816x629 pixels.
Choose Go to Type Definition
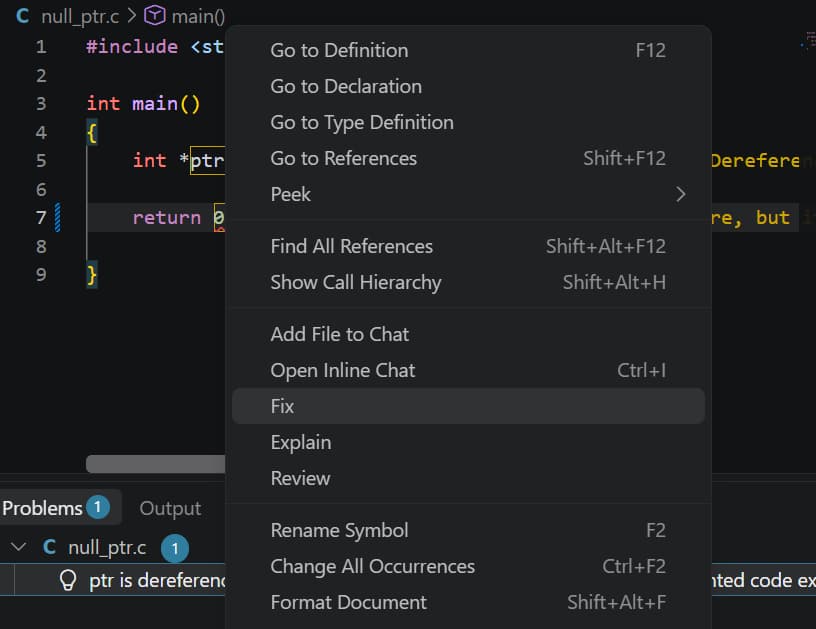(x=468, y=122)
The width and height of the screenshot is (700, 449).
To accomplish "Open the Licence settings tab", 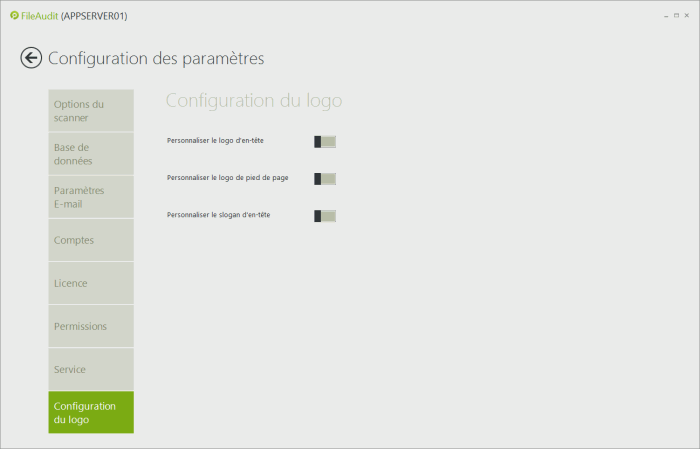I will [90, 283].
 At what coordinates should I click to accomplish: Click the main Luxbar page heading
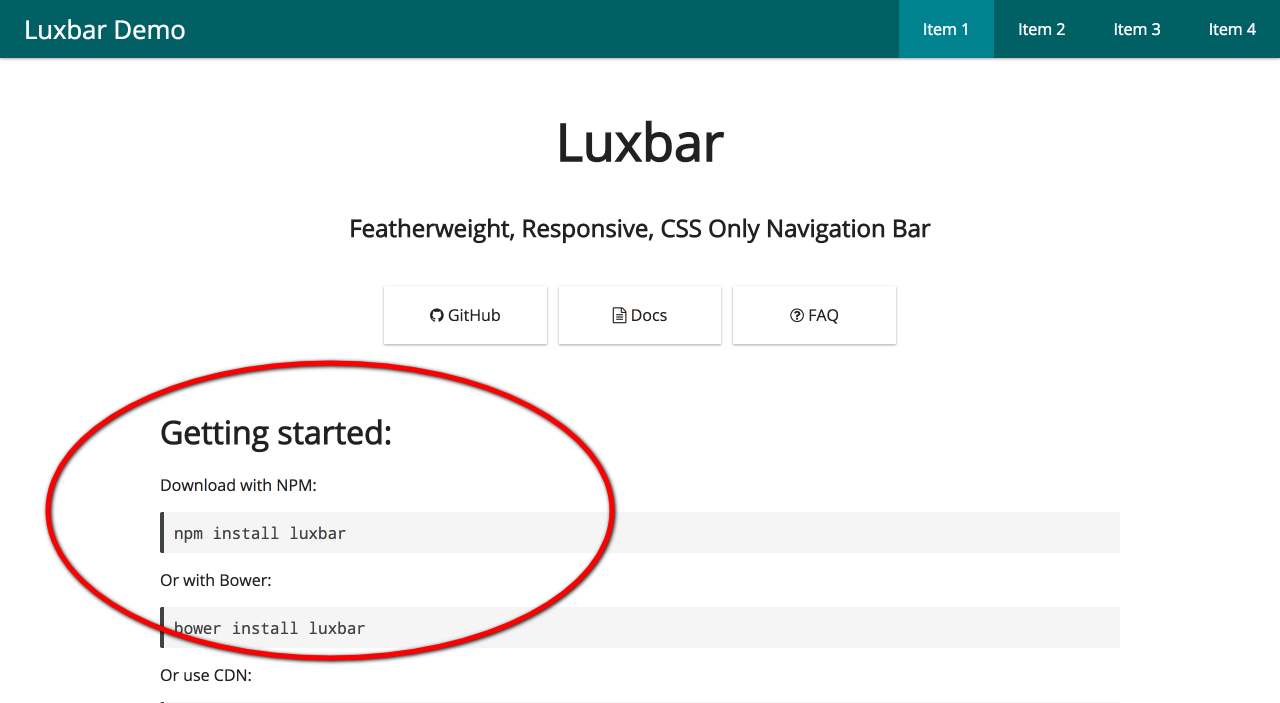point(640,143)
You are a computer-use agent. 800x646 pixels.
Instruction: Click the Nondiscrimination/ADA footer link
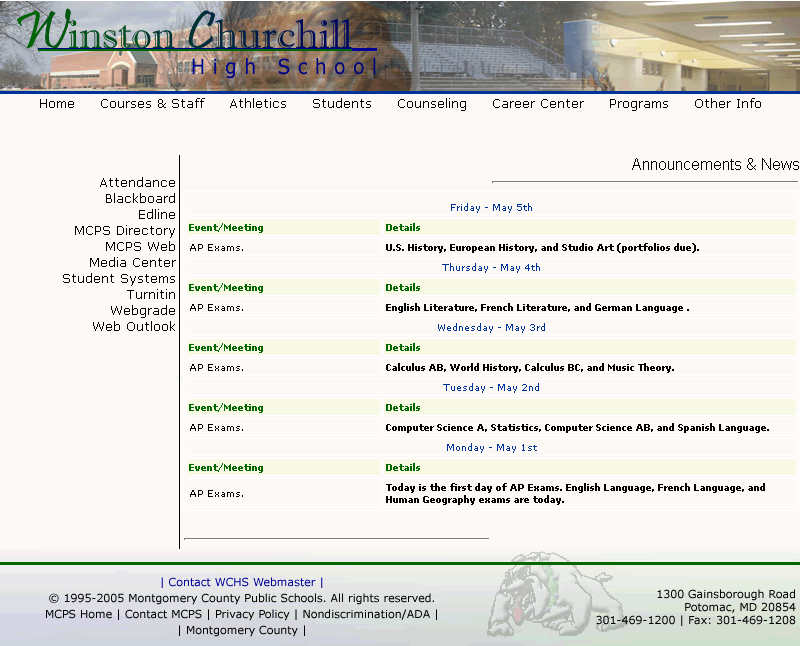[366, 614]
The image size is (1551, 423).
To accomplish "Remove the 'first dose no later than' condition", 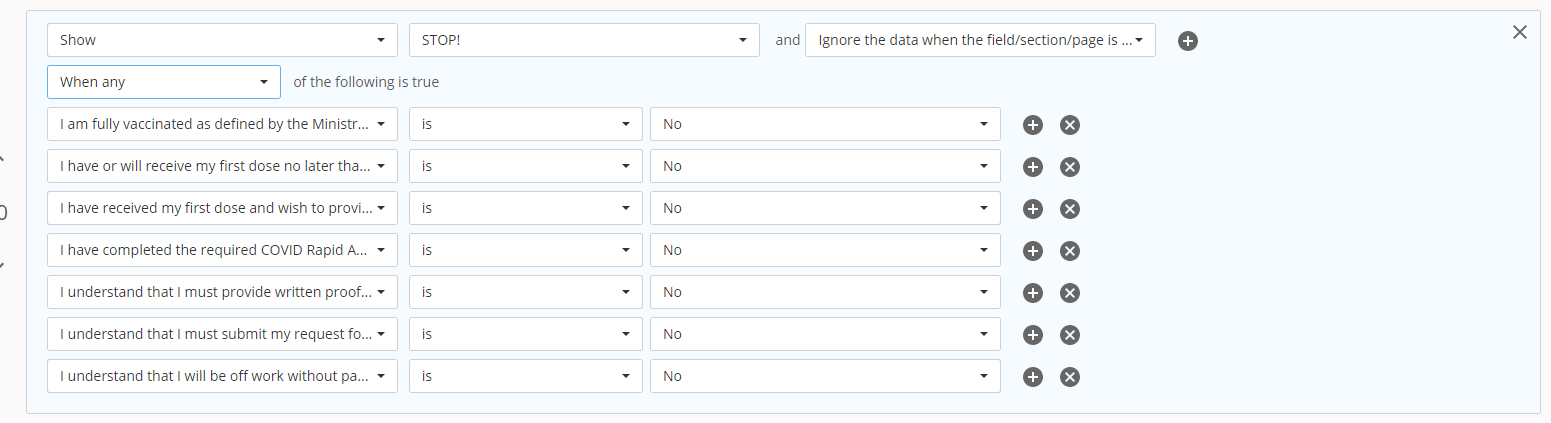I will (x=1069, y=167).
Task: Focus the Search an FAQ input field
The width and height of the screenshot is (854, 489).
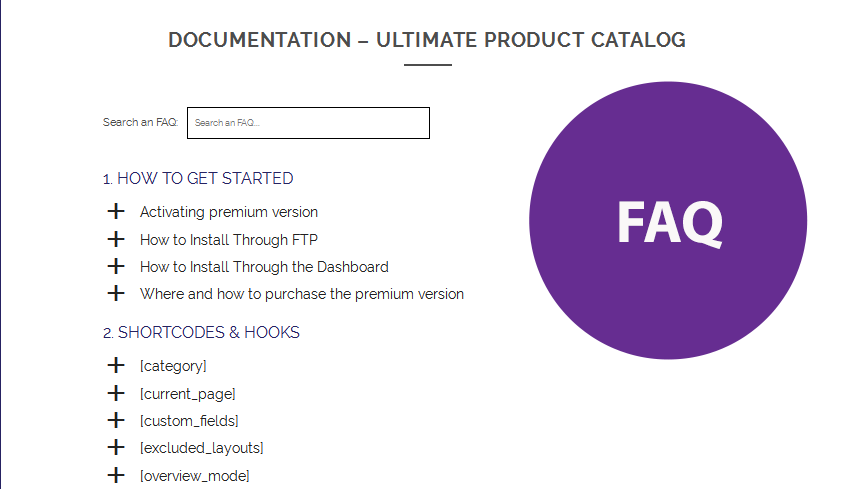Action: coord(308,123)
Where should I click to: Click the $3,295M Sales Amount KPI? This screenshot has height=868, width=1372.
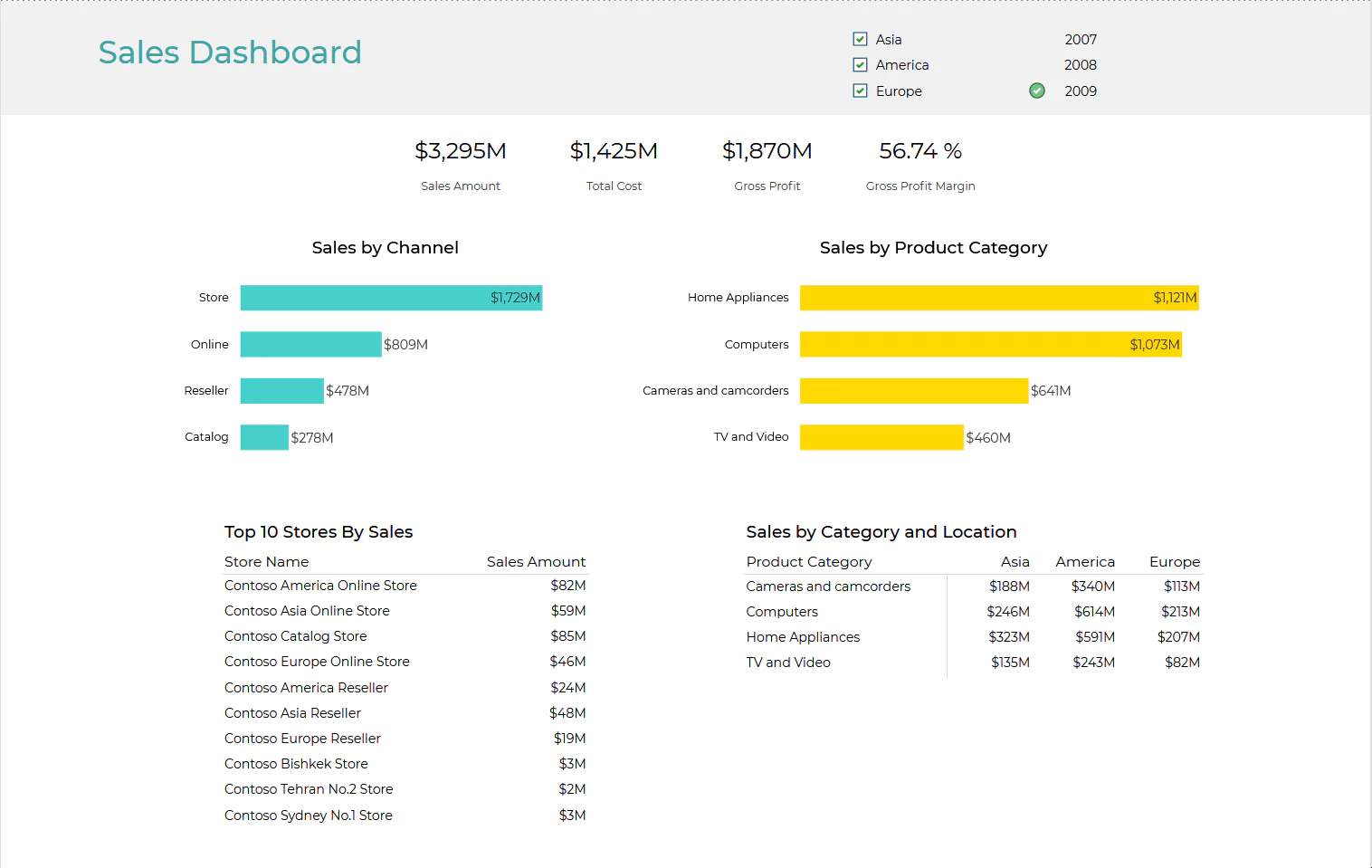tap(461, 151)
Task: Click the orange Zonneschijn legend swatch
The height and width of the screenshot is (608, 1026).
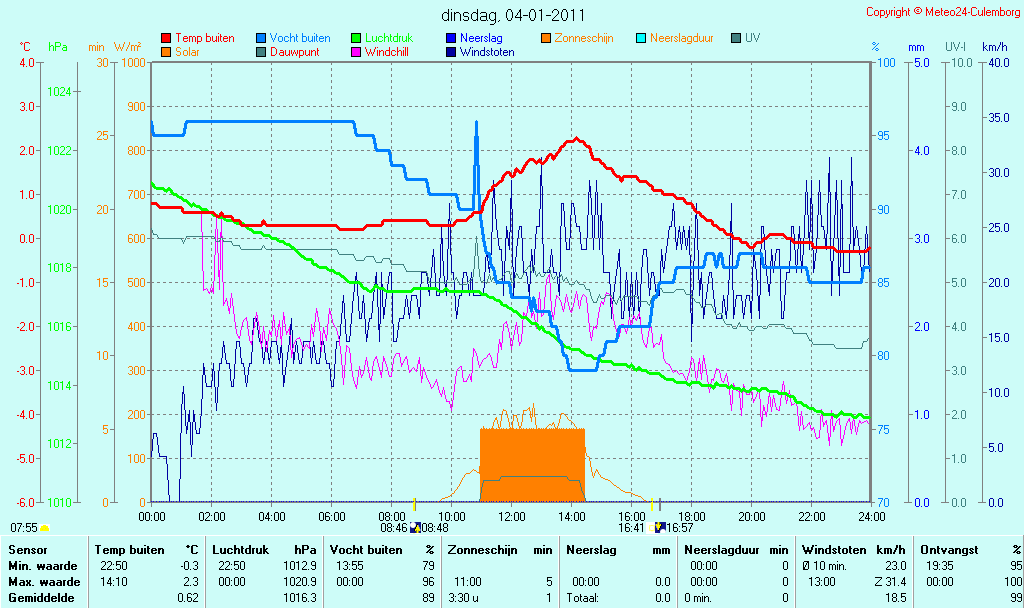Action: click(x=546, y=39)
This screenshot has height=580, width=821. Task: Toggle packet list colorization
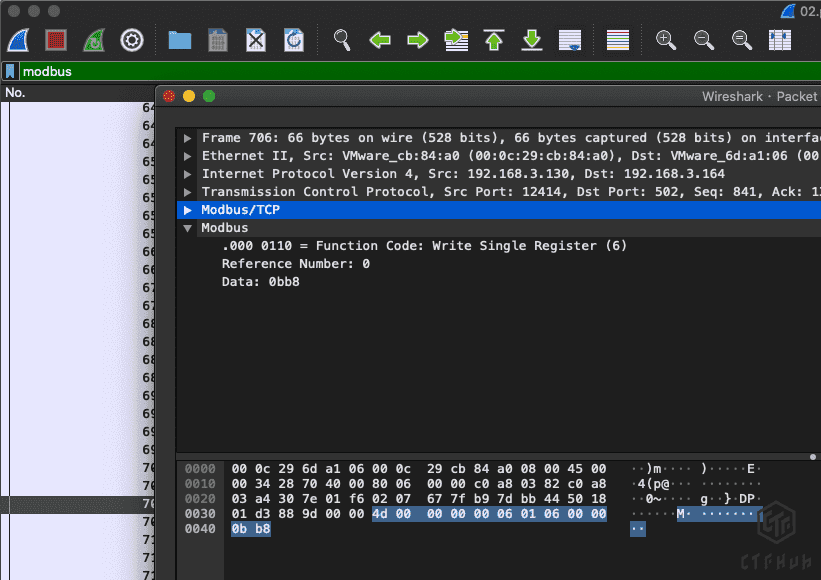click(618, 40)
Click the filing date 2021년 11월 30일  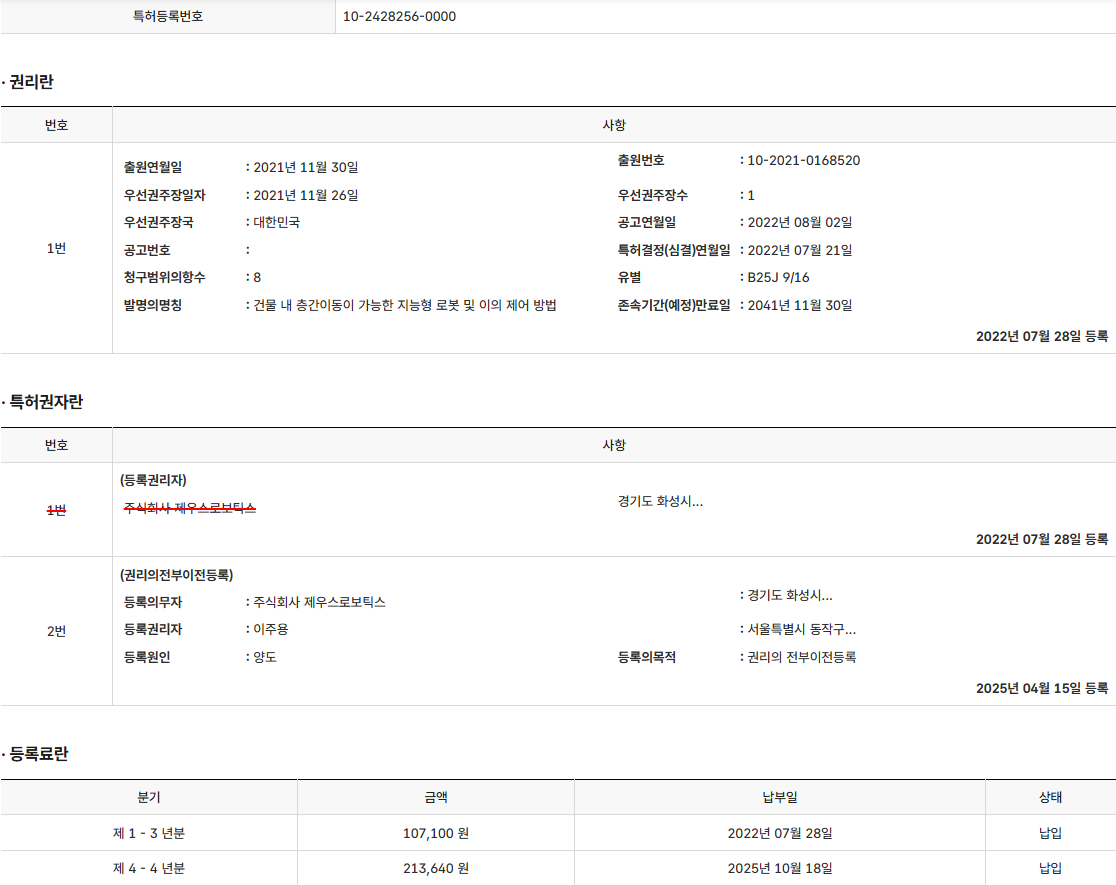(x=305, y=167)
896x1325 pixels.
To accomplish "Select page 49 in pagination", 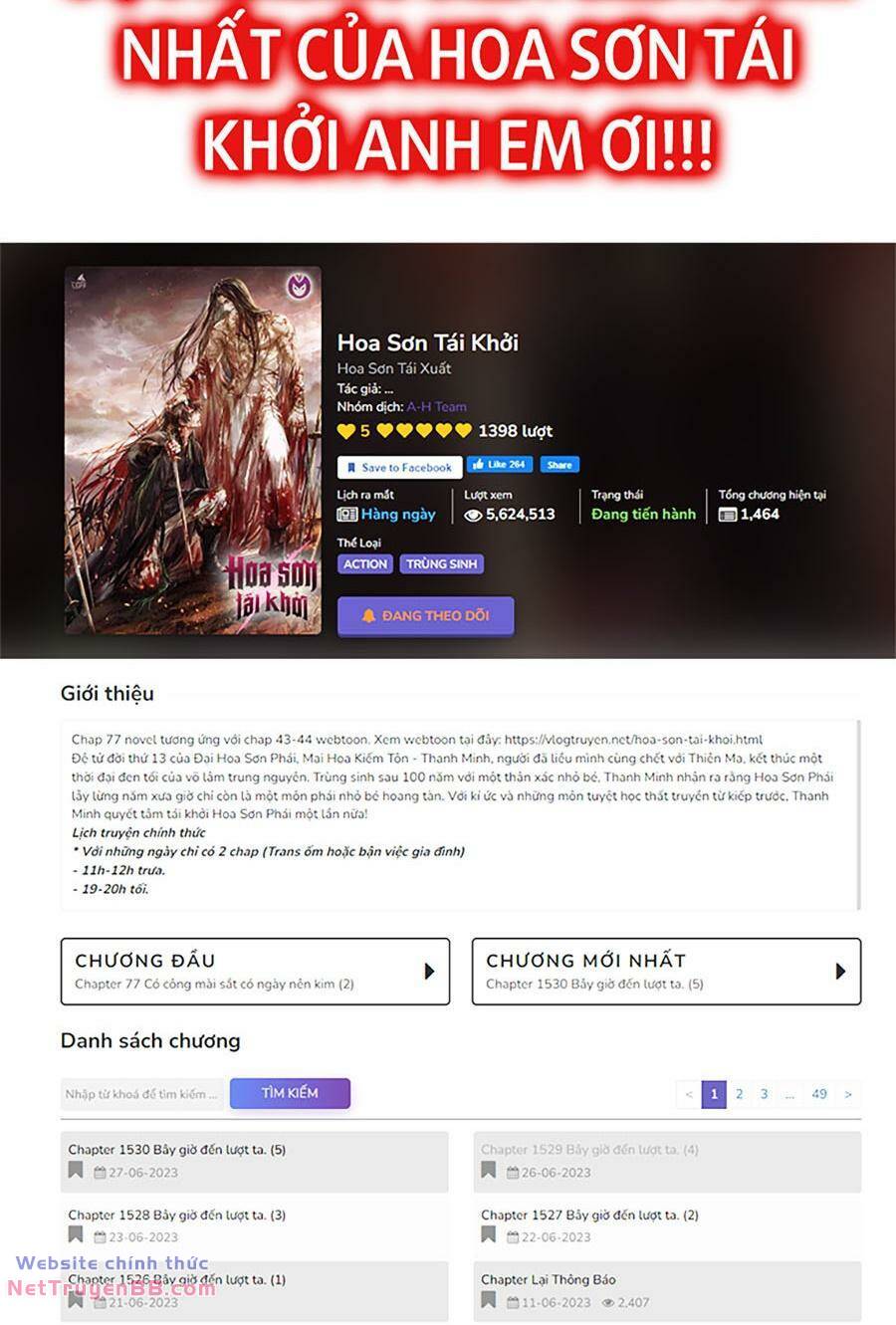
━━━━━━━━━━━━━━━━
How many lines of the listing above include the word "pixels"? Reply with the number alone.

3